From Sir Alex Ferguson to Allan Border, using sleights or insults for motivation is a common tactic, but rarely delivers the goods as England showed at Wembley
June 7, 2018. Shortly after watching England beat Sweden 2-0 to reach the semi-finals of the World Cup for the first time in 28 years, I witnessed a middle-aged woman, steaming with drink, stagger out of a provincial supermarket and nearly walk into a taxi. She steadied herself, pointed a finger at the driver and said, simply: “It’s comin’ ‘ome mate. You ‘eard!”
She was joking (I think, she was that hammered it was difficult to tell), but for a few weeks during the summer, as England exceeded expectations by not being an abject international embarrassment, the song she was quoting: “Football’s Coming Home,” first sung during Euro 96, once again became an unofficial national anthem.
The watching Croatians used it as motivation for the semi-final. Luka Modric accused England of “lacking respect” and five months down the line, in the build-up to this Sunday’s Nations League match at Wembley, Ivan Rakitic said the song helped fire them up.
Yet the idea the song was triumphal is a myth. Manager Gareth Southgate pointed out it was “just a song” and the lyrics were full of realism and hope rather than triumphalism.
Croatia had manufactured a grievance, a tactic pioneered by the likes of Australian cricket captain Allan Border, who instructed Shane Warne to “pick a fight” if ever there was a lull in the action and, inevitably, Alex Ferguson, who famously needed someone to hate so he could stay motivated.
In the run in to the 2008-09 title, the Manchester United manager launched a calculated attack on his Liverpool counterpart Rafael Benitez.
“Arrogance is one thing,” Ferguson said, after their title rivals had beaten Blackburn 4-0. “You cannot forgive contempt, which is what he showed Sam Allardyce last weekend. When Liverpool scored their second goal he signaled as if the game was finished.”
All Benitez actually did was this:
But the British press corp, with barely a spine between them, lapped up the remarks and reported them as fact. The clip got the full Zapruder treatment and Blackburn boss Allardyce weighed in with the accusation that Benitez hadn’t even shared a drink with him after the game, as if not wanting to drink with “Big Sam” was somehow evidence of the mental instability that caused Liverpool’s challenge to implode (again).

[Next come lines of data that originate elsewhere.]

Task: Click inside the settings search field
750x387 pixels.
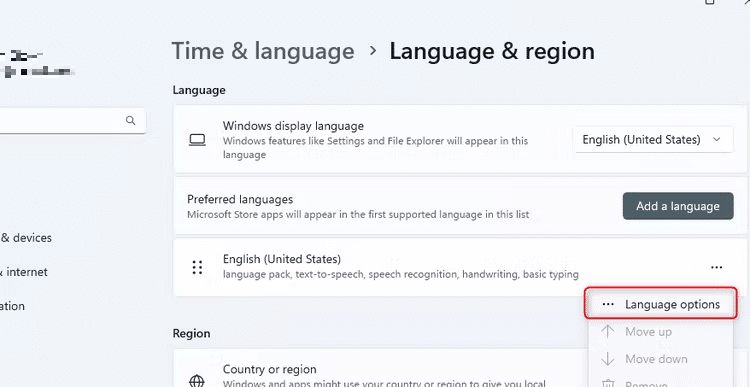Action: tap(72, 120)
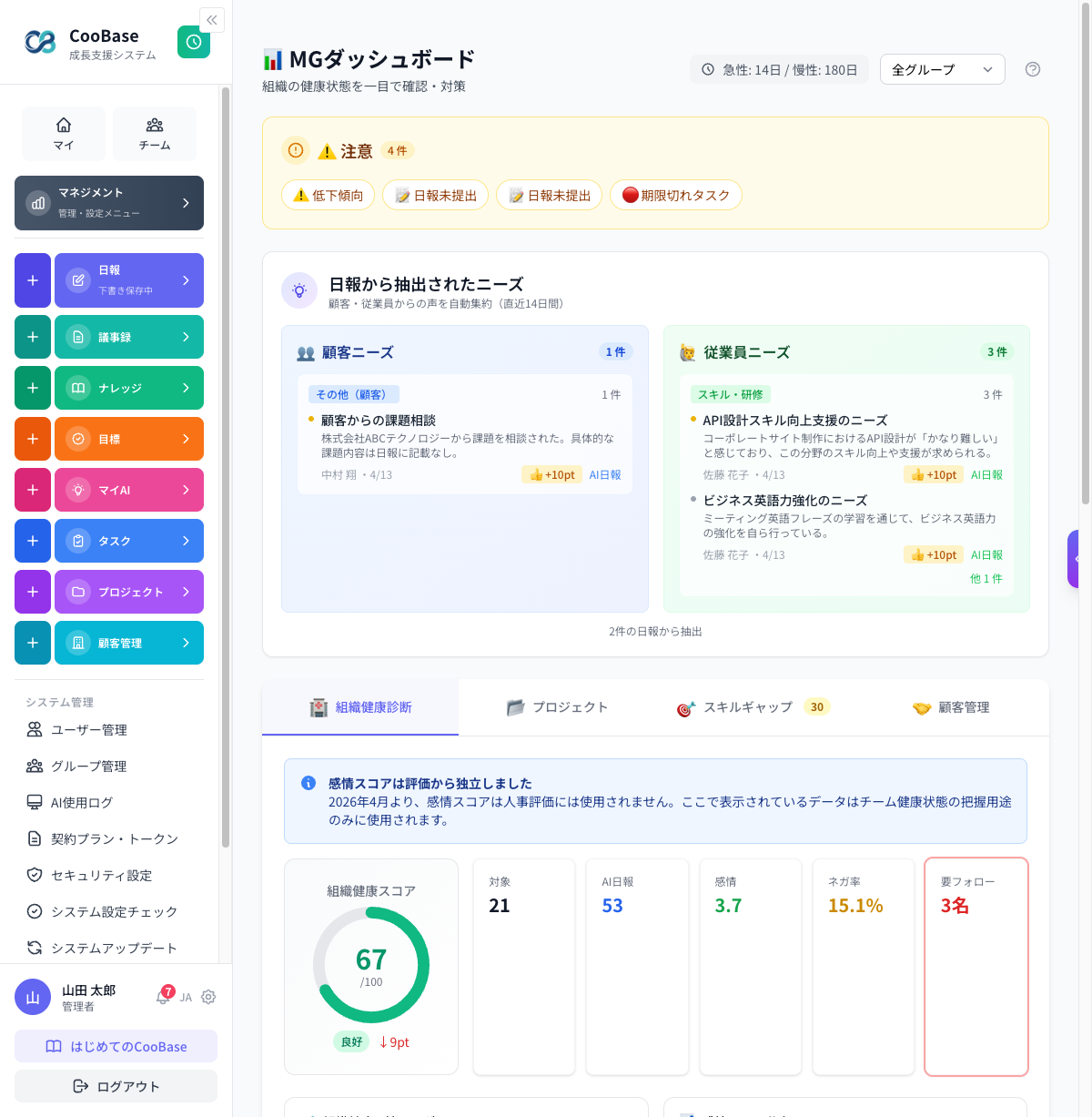1092x1117 pixels.
Task: Click the notification bell icon
Action: point(163,997)
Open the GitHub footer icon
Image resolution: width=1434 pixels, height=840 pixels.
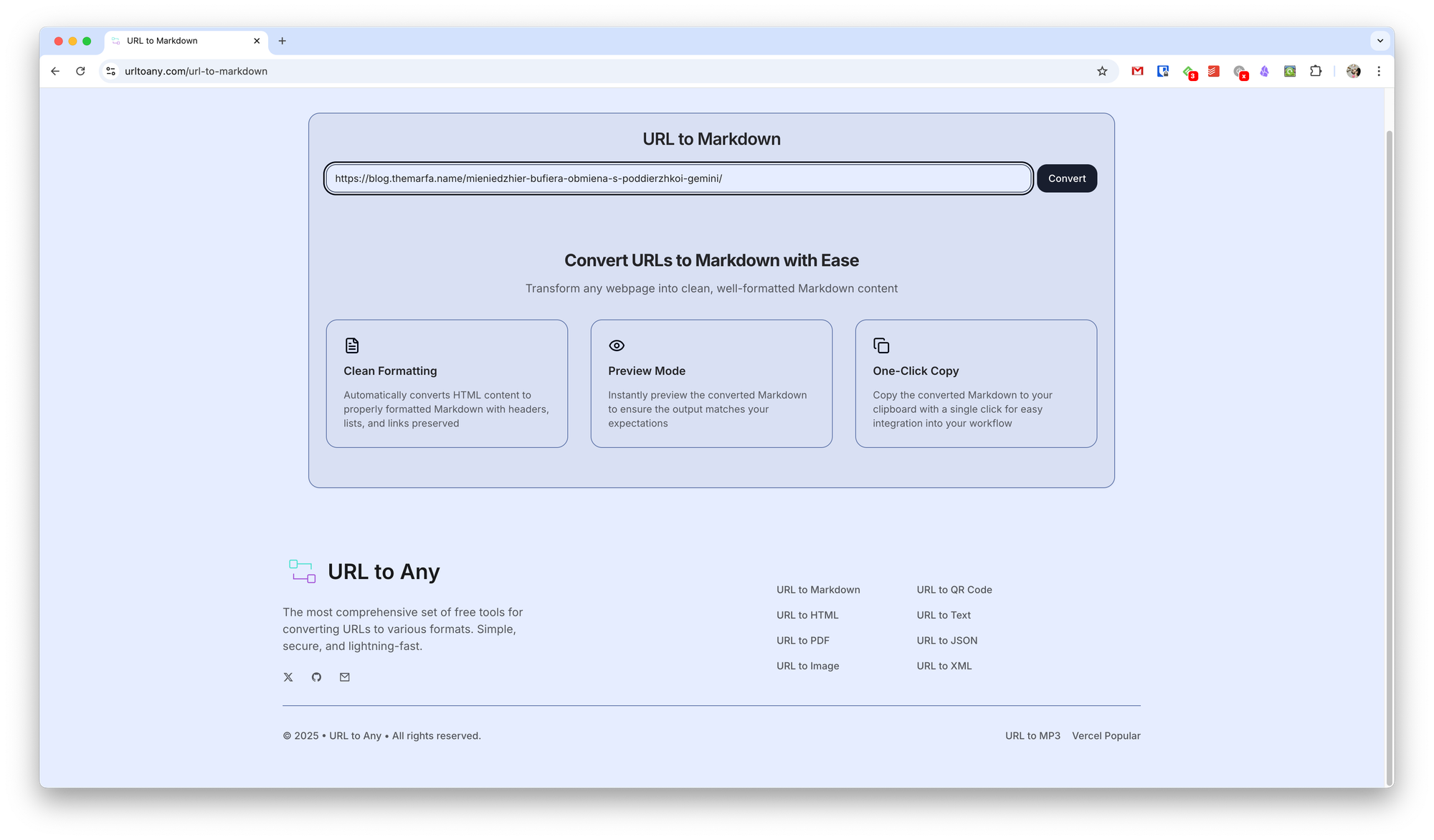coord(316,677)
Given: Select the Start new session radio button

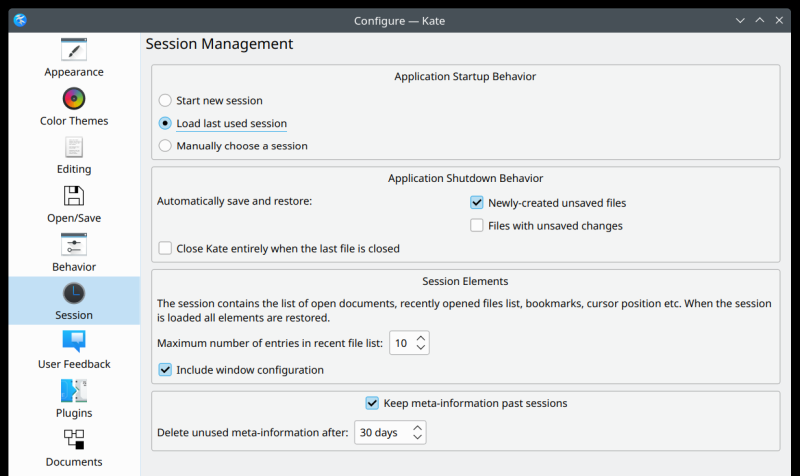Looking at the screenshot, I should [165, 101].
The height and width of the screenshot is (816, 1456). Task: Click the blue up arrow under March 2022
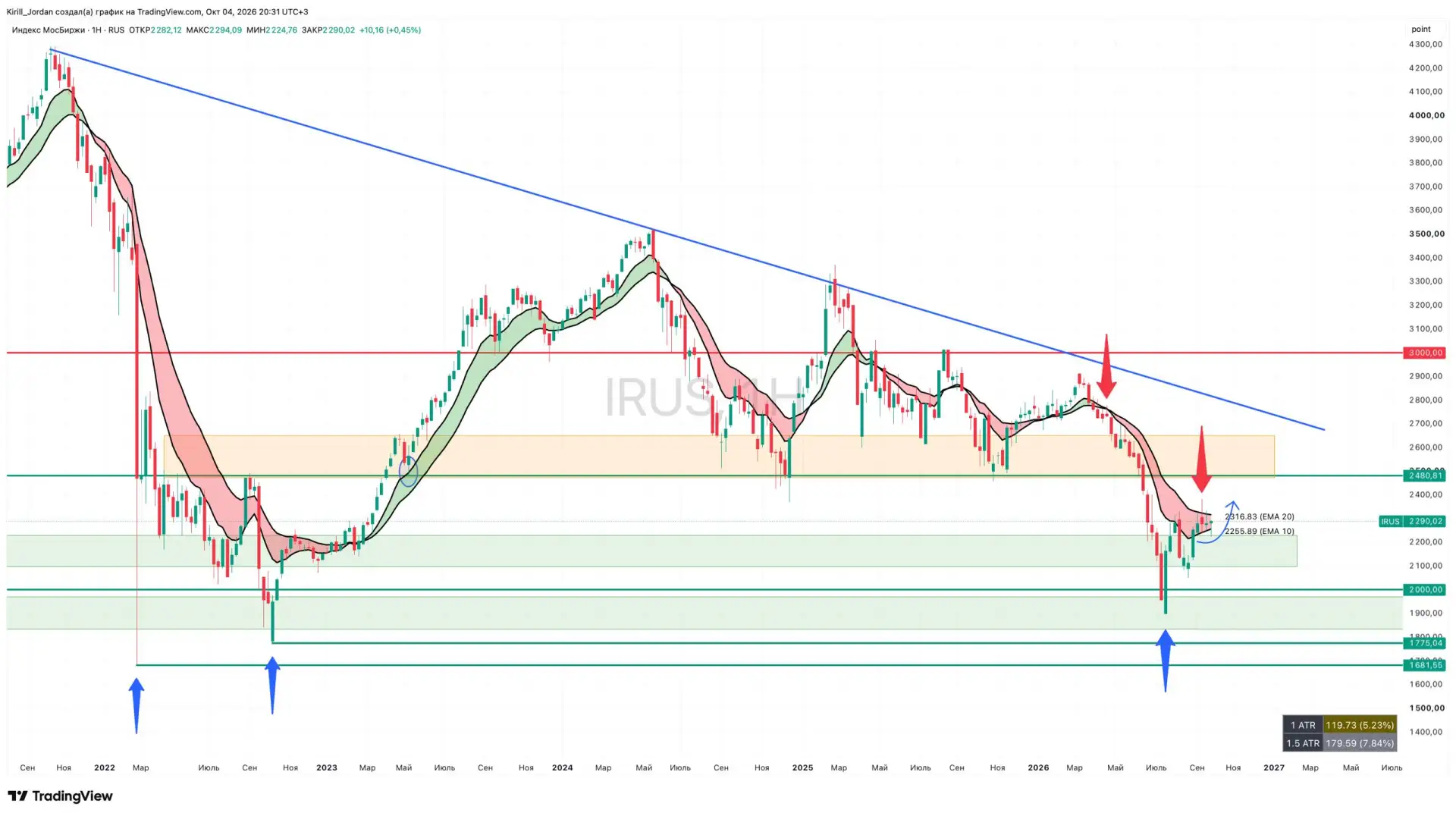(x=136, y=705)
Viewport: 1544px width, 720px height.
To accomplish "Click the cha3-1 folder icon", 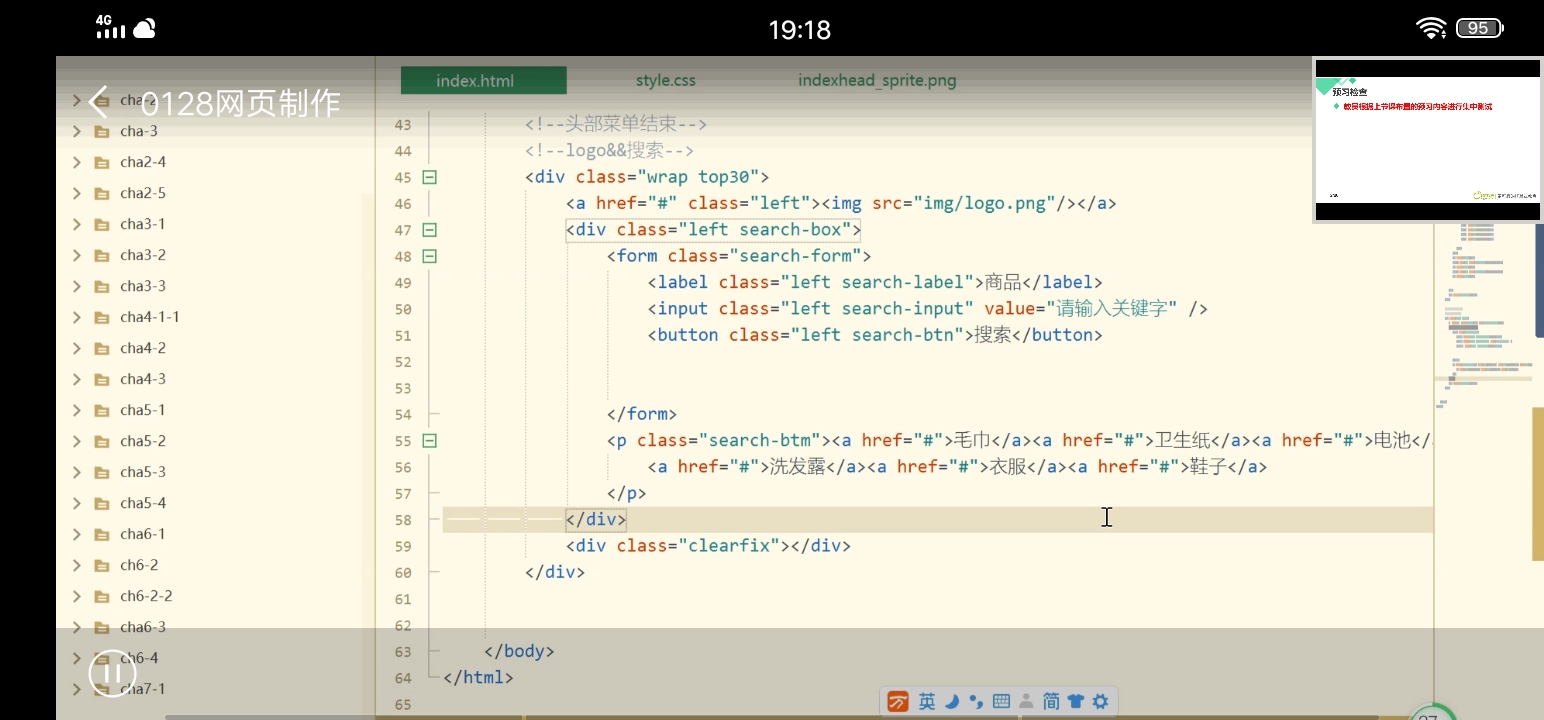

In reality Liverpool’s form was barely affected. They took 16 points out of 18 following the Blackburn game, although they still finished four points short of United.
England cracked against Croatia to a lack of ideas
England’s World Cup semi-final defeat to Croatia was because the team simply ran out of energy and ideas in the second half. They were also, arguably, unlucky that Croatia’s extra-time winner wasn’t ruled out for dangerous play. The referee who allowed Mario Mandzukic’s goal to stand, Cuneyt Cakir, was the same referee who showed Luis Nani a straight red card for this to significantly greater outrage.
The narrative that they blew it because of a song belongs in one of those sub-moronic NFL films, where a perceived slight turns into a key plot device, a classical music soundtrack builds the excitement, Bill Belichick yells: “Do your job! Do your job!” at his players and the Ed Harris voiceover cites this as evidence that Belichick is a genius.
On Sunday England came from behind to beat Croatia, cueing “absolute scenes” at Wembley.
The celebrations that greeted the final whistle are no doubt being stored by England’s rivals for use as a grievance in some some future tournament, but Kyle Walker put it into perspective, when he tweeted: “UEFA Nations League TM Group A4 winners. Still can’t believe it.”
He, too, was joking (I think). It doesn’t exactly make up for the once-in-a-generation disappointment of June but on the football field at least, England aren’t an abject international embarrassment. Let’s enjoy that while it lasts.